Eine der wichtigsten Änderungen ergibt sich zunächst daraus, dass der bisher vom Gesetz verwandte Begriff der „Wettbewerbshandlung“ durch den Begriff der „geschäftlichen Handlung“ ersetzt wird. Eine „geschäftliche Handlung“ ist dabei jedes Verhalten einer Person zugunsten des eigenen oder eines fremden Unternehmens, das mit der Förderung des Absatzes oder des Bezugs von Waren oder Dienstleistungen oder mit dem Abschluss oder der Durchführung eines Vertrags über Waren oder Dienstleistungen objektiv zusammenhängt – und zwar „bei oder nach einem Geschäftsabschluss“ (§ 2 Abs. 1 Nr. 1 UWG). Es werden daher nunmehr auch erst nach dem eigentlichen Geschäftsabschluss liegende, nachvertragliche Verhaltensweisen vom UWG erfasst und können wettbewerbsrechtlich verfolgt werden.

Auch die Regelung des § 5 UWG wurde in ihrem Anwendungsbereich auf „geschäftliche Handlungen“ erweitert. Von der Norm werden verschiedene Irreführungstatbestände erfasst, die durch aktives Tun verwirklicht werden können.

Schutz vor Irreführung durch Unterlassen ergibt sich aus dem neu eingeführten § 5a UWG.

Dabei gilt § 5a Abs. 1 UWG gegenüber allen Marktteilnehmern, während § 5a Absätze 2 bis 4 UWG nur gegenüber Verbrauchern Anwendung finden. Durch diese Differenzierung soll erreicht werden, dass der unternehmerische Verkehr nicht mit Informationsanforderungen belastet wird, die in erster Linie dem Verbraucherschutz dienen.

Unlauter ist es ausdrücklich, die Entscheidungsfähigkeit von Verbrauchern dadurch zu beeinflussen, dass eine Information vorenthalten wird, die im konkreten Fall unter Berücksichtigung aller Umstände einschließlich der Beschränkungen des Kommunikationsmittels wesentlich ist (§ 5a Abs. 2 UWG).

Eine Liste dieser „wesentlichen Informationen“, auf die der Unternehmer also von sich aus hinweisen muss, findet sich in § 5a Abs. 3 UWG. Zu diesen Pflichtinformationen gehören insbesondere Informationen über die Art der Preisberechnung sowie ggf. alle zusätzlichen Fracht-, Liefer- und Zustellkosten (Nr. 3) sowie die Information zum Bestehen eines Rechts zum Rücktritt oder auf Widerruf (Nr. 5).

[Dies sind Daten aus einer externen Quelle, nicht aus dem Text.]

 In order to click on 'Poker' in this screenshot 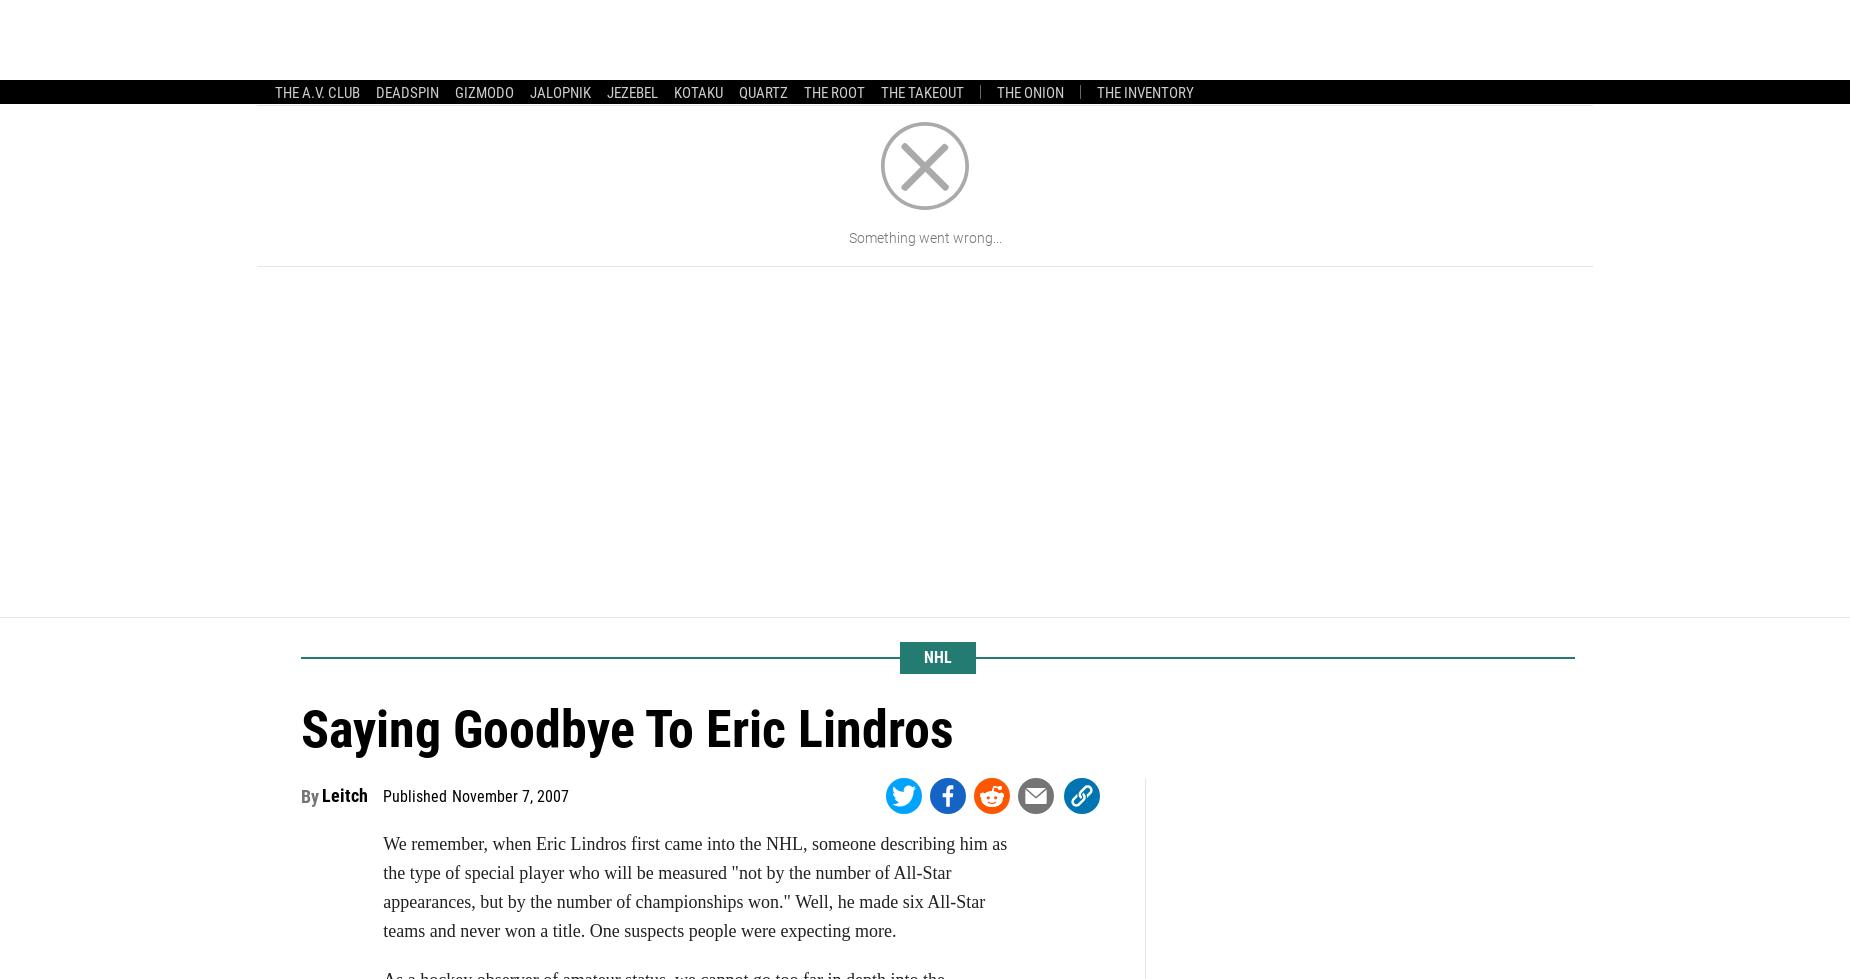, I will do `click(1242, 55)`.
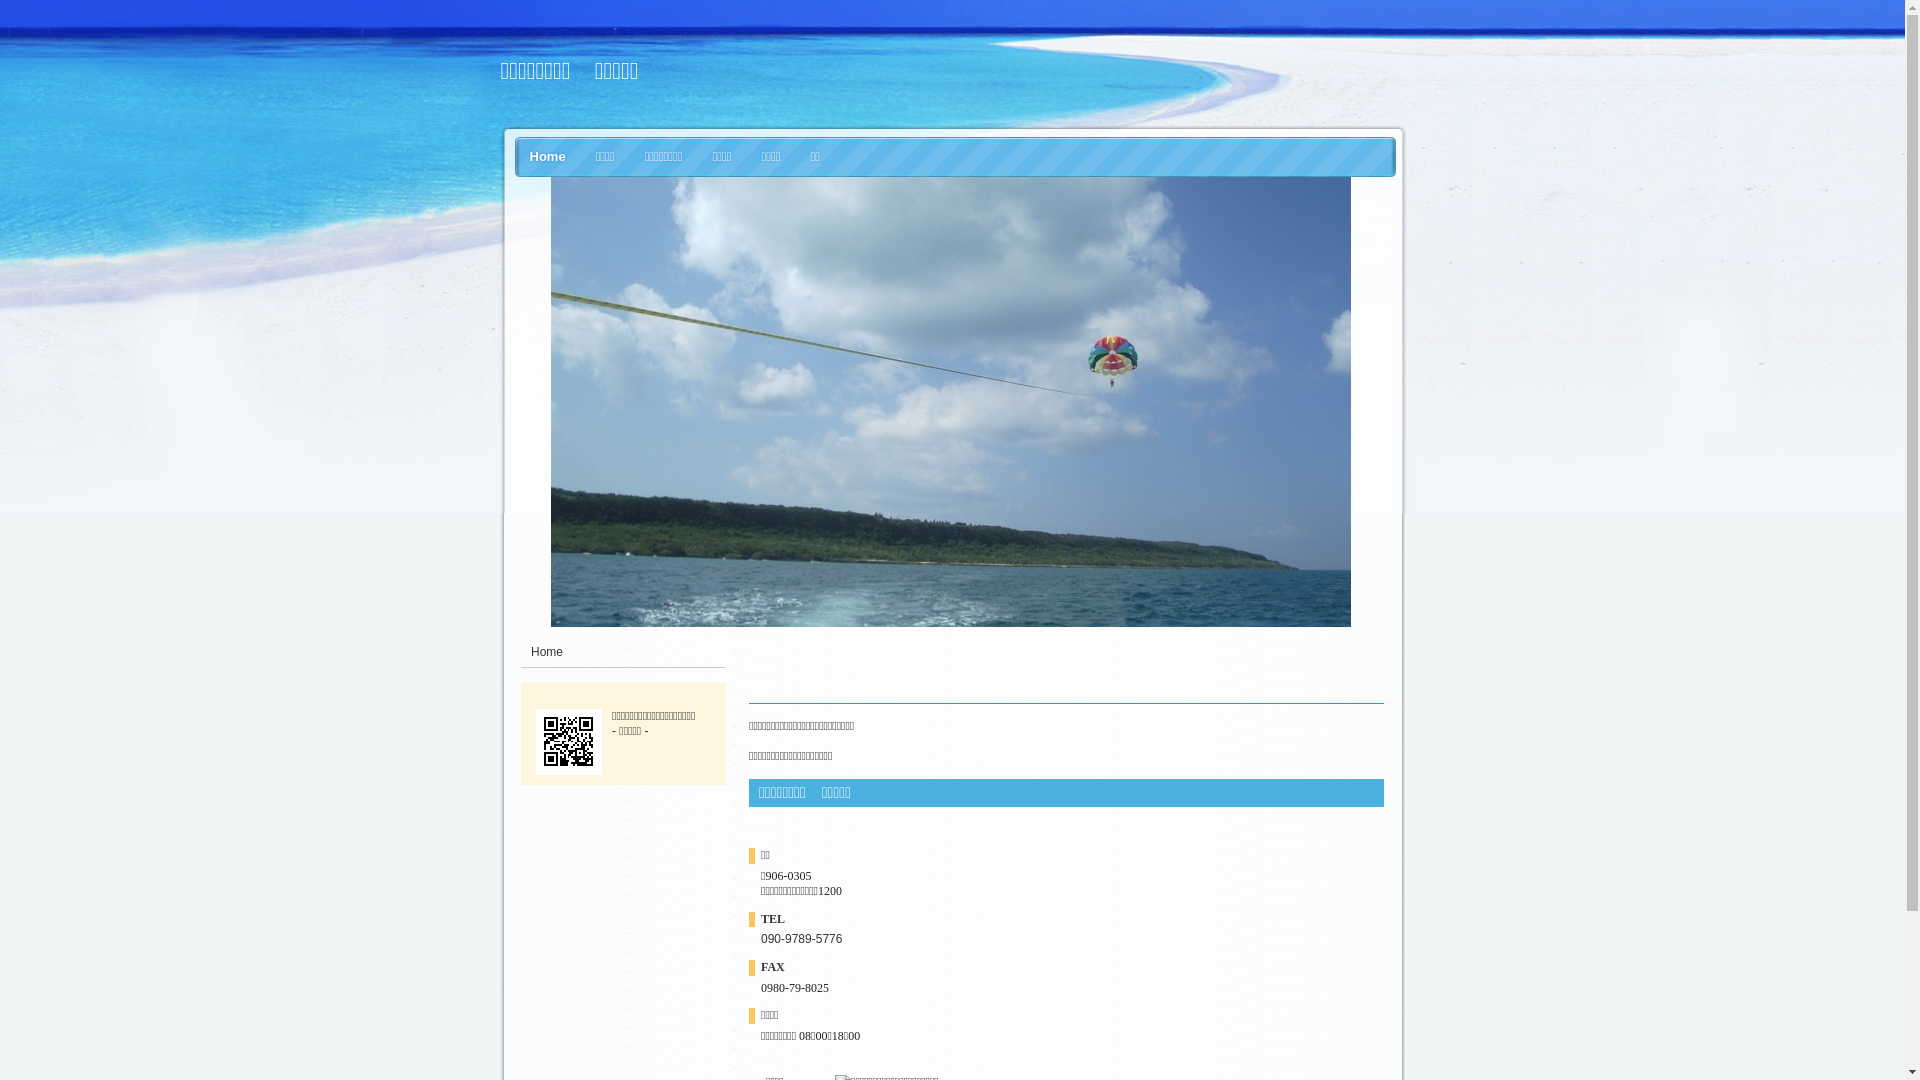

Darüber hinaus sind nach § 5a Abs. 4 UWG auch solche Informationen als wesentlich zu betrachten, die aufgrund europarechtlicher Vorschriften nicht vorenthalten werden dürfen. Damit unterliegen alle EU-Richtlinien und die Gesetze ihrer Umsetzung mit den entsprechenden Informationspflichten, wie etwa die BGB-InfoV, der Informationspflicht.

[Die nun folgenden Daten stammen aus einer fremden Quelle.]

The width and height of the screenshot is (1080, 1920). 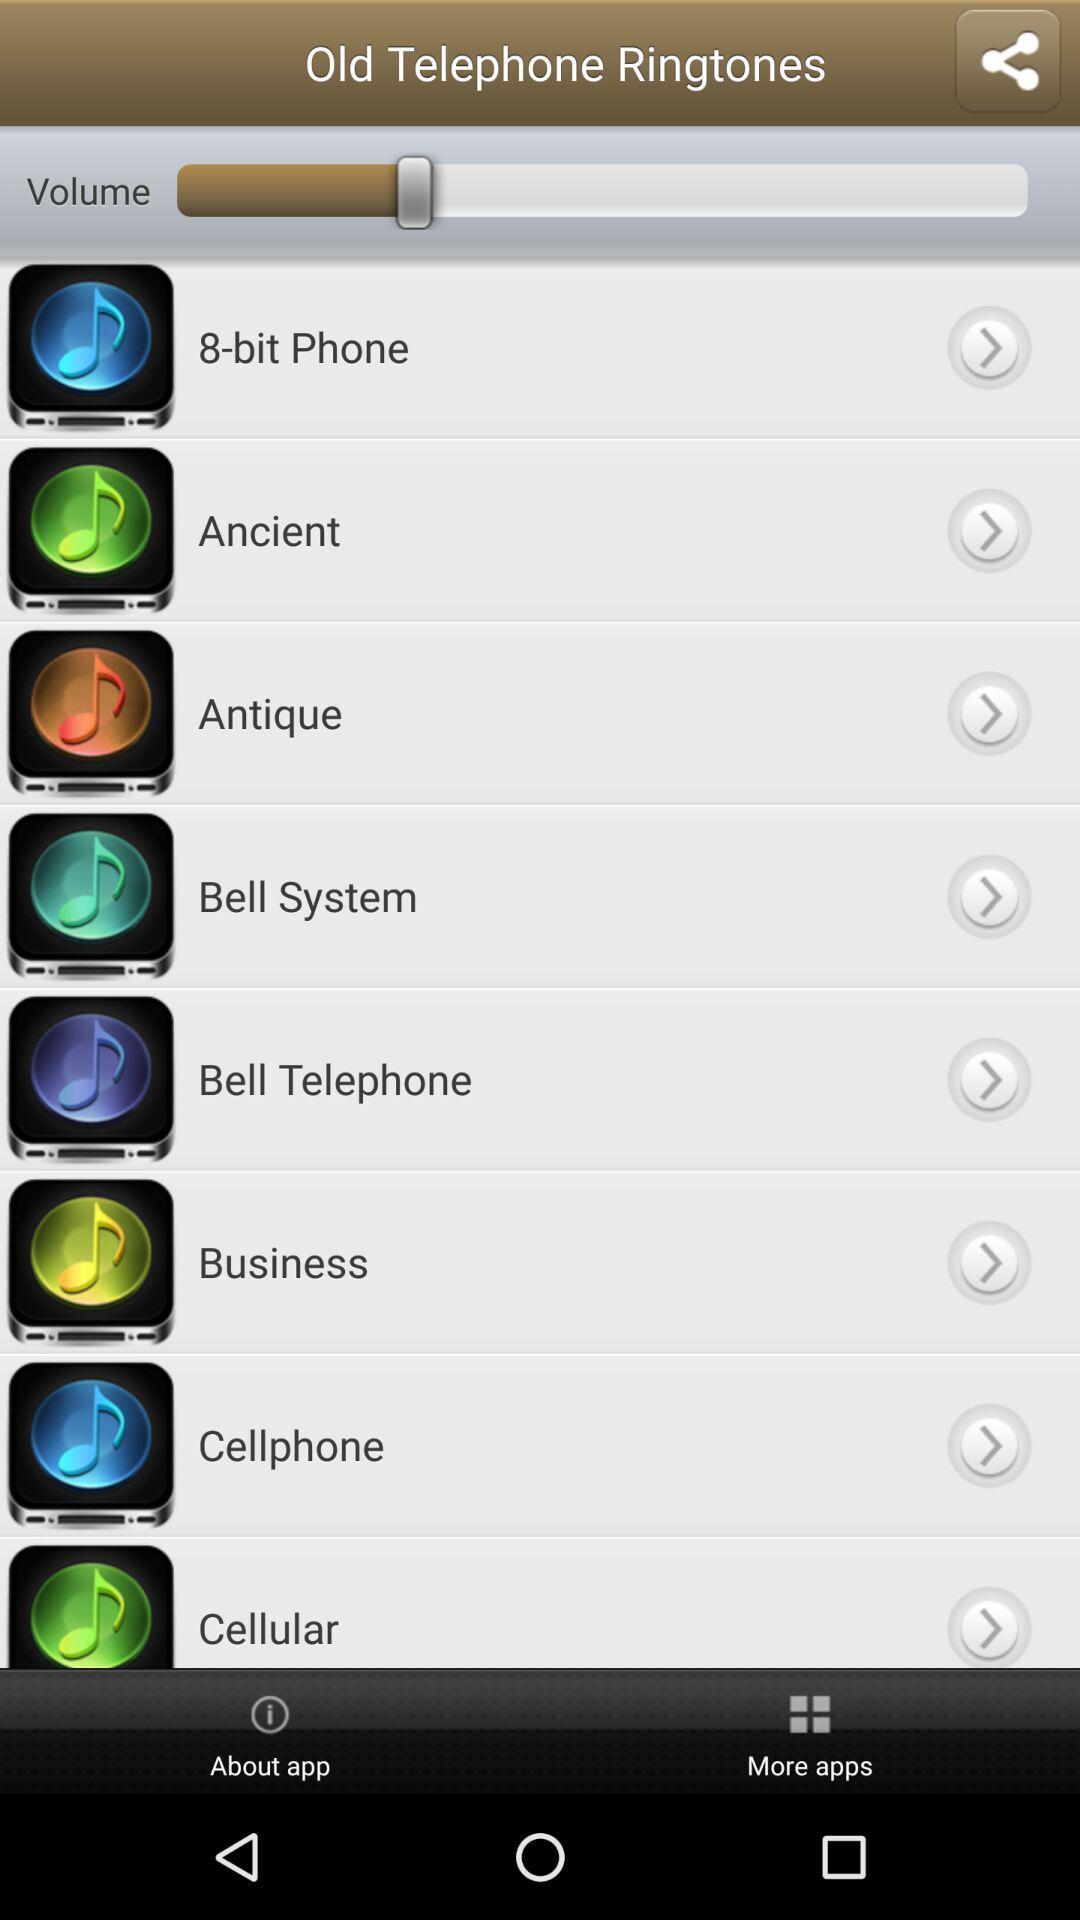 What do you see at coordinates (987, 1444) in the screenshot?
I see `next` at bounding box center [987, 1444].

Des Weiteren hat der Gesetzgeber im Zuge der Gesetzesänderung eine „schwarze Liste“ mit 30 verbotenen Geschäftspraktiken als Anlage zu § 3 Abs. 3 UWG eingeführt. Die in der Liste aufgeführten geschäftlichen Handlungen sind gegenüber Verbrauchern stets unzulässig.

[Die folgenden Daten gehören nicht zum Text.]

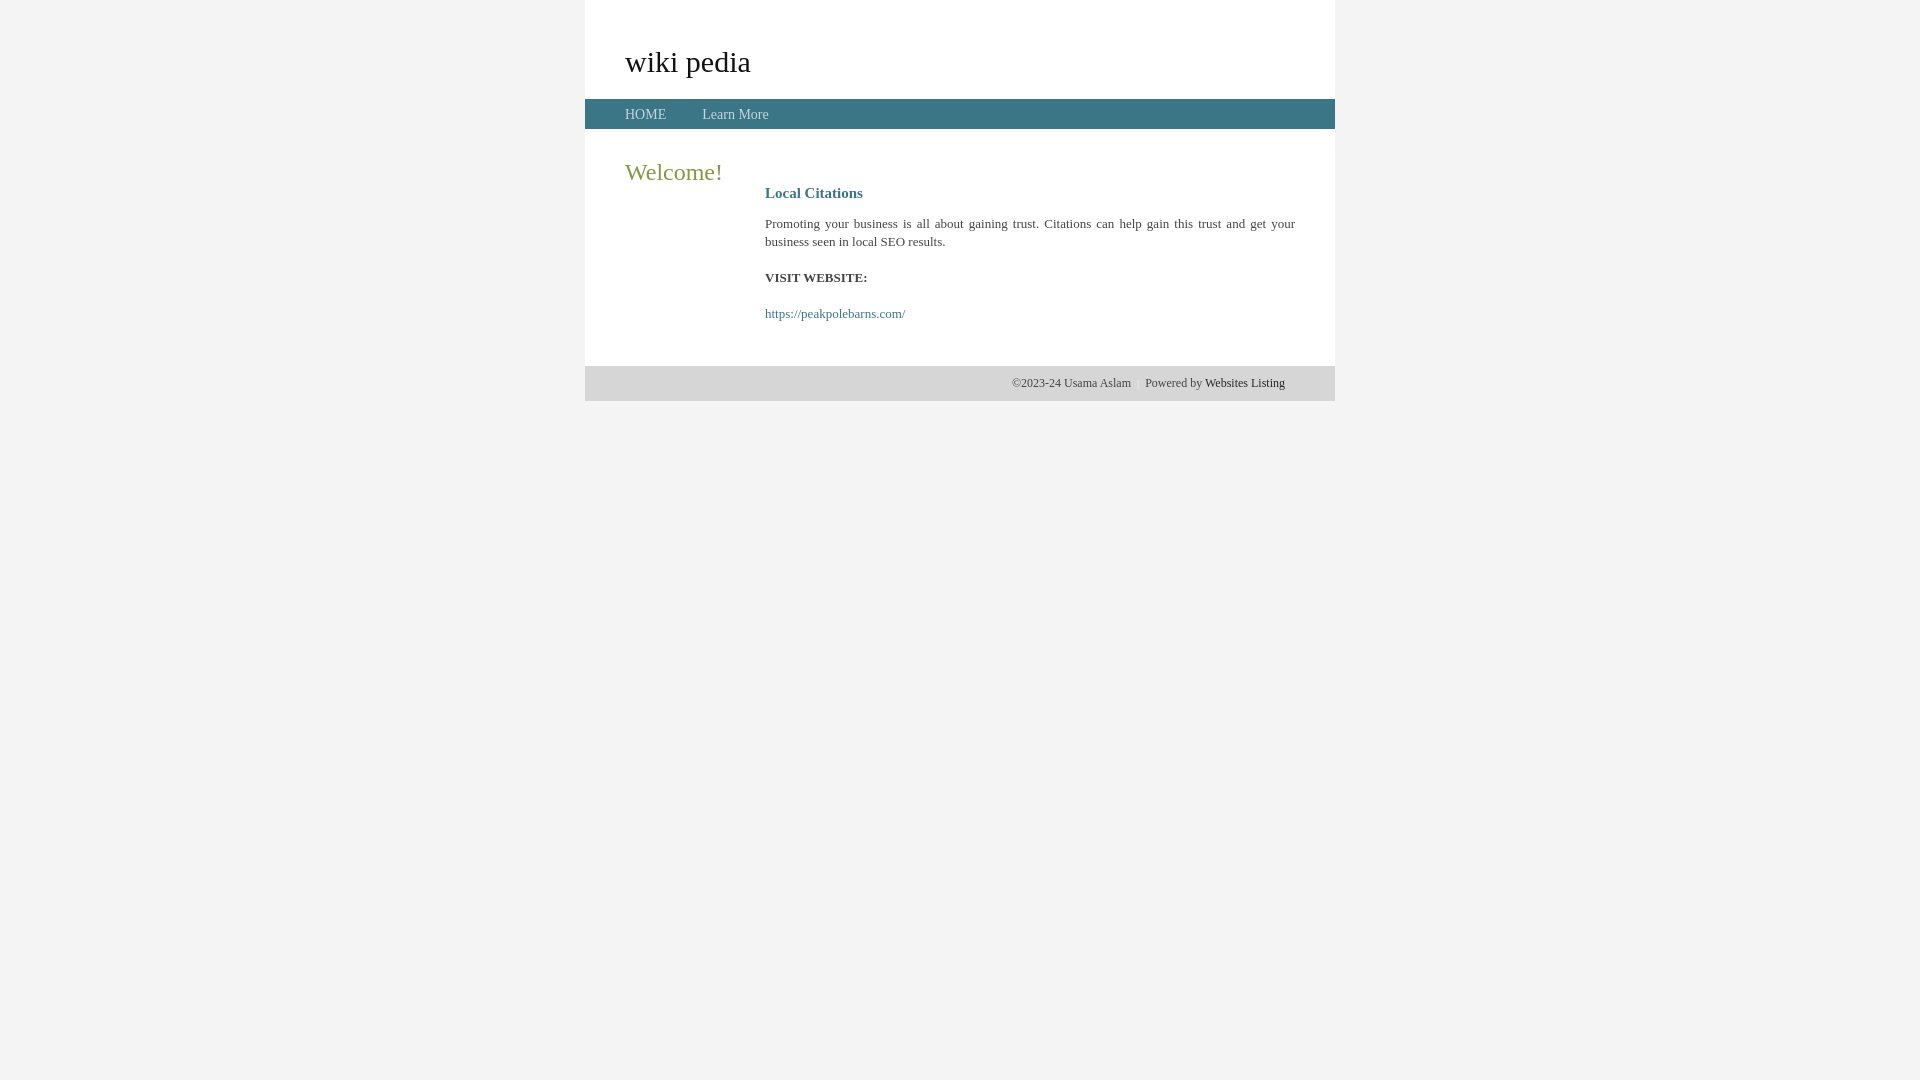  I want to click on 'HOME', so click(645, 114).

Nicht zuletzt wurde auch die so genannte Bagatellklausel in § 3 Abs. 1 UWG neu gefasst und das bisherige Tatbestandsmerkmal der „nicht nur unerheblichen Beeinträchtigung“ durch das Merkmal der „Spürbarkeit“ ersetzt. Außerdem stellt § 3 Abs. 2 UWG nunmehr klar, dass es für die Beurteilung der Unlauterkeit gegenüber Verbrauchern auf den „durchschnittlichen Verbraucher“ ankommt. Dies entspricht dem vom Europäischen Gerichtshof entwickelten und vom BGH ständig verwendeten Verbraucherleitbild.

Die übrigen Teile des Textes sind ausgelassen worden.